You can't manually check everything.
I tried. Honestly, I did. I burned out eventually.
At some point, I was the accessibility gatekeeper. Every component, every interaction, I'd review it. Keyboard navigation, focus management, colour contrast, form labels. Everything by hand. It wasn't sustainable.
Then I started bringing tools into the workflow. Automated tools. Linters that caught accessibility issues in code review. Automated tests that flagged missing form labels before anything went to production. A contrast checker that ran on every component.
The shift was immediate.
Suddenly I wasn't delaying releases anymore. I wasn't discovering issues weeks after they shipped. The automated tools caught the preventable stuff. The low-hanging fruit that used to eat up all my time.
More importantly, it freed me up to focus on the things those tools couldn't do. The interaction patterns that needed human testing. The edge cases that only a screen reades will find. That's the real accessibility testing work.
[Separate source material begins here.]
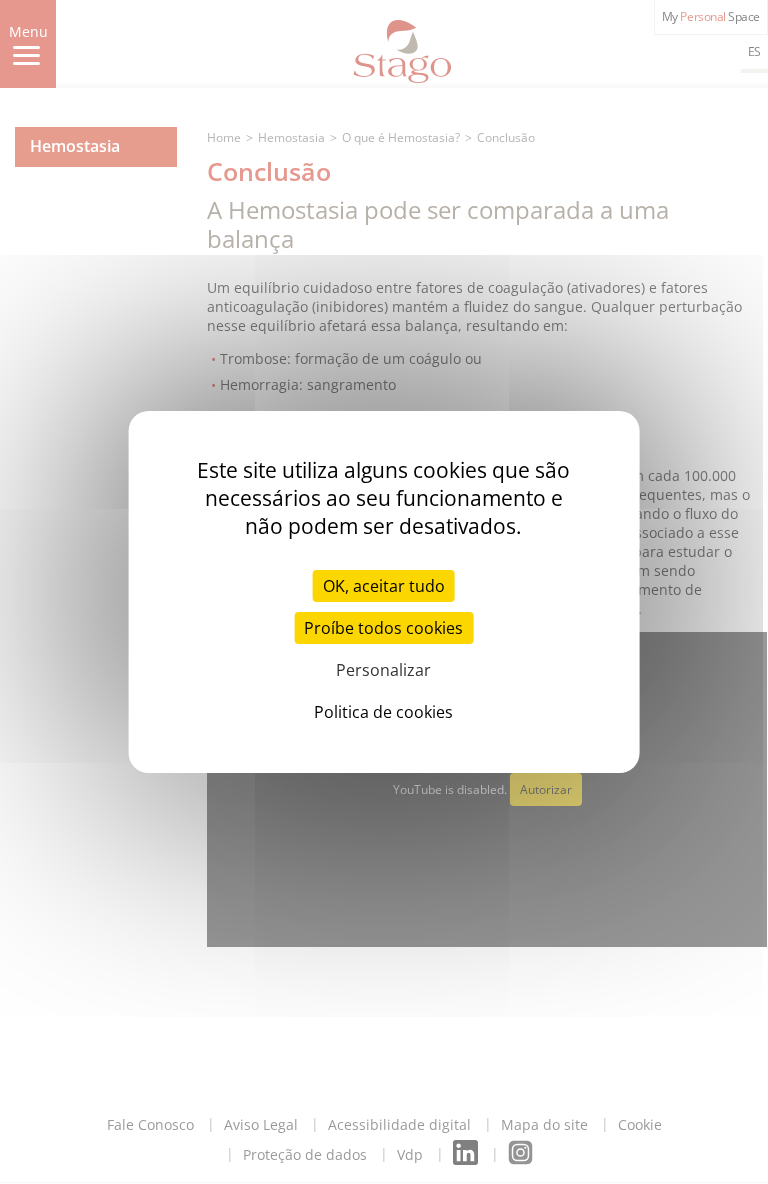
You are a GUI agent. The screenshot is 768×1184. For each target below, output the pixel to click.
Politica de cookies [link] (383, 712)
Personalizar (383, 670)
That's the thing about automation.
You can't use it to replace you. You can use it to remove the drudgery so you can actually think.
My advice is to get the tools in early. Don't wait until accessibility is an afterthought. At the very least you should have a linter in your build process and the simplest of automated tests in your CI pipeline.
The one thing you can't scale is manual work. Your team can't afford to either.
Automated Tools aren't the answer to everything. But they're the foundation that lets you build something sustainable. And for sure they can shift things from from "we caught it" to "we never shipped it."
Automated tools are the fifth thing on my list of 10 things you should focus on.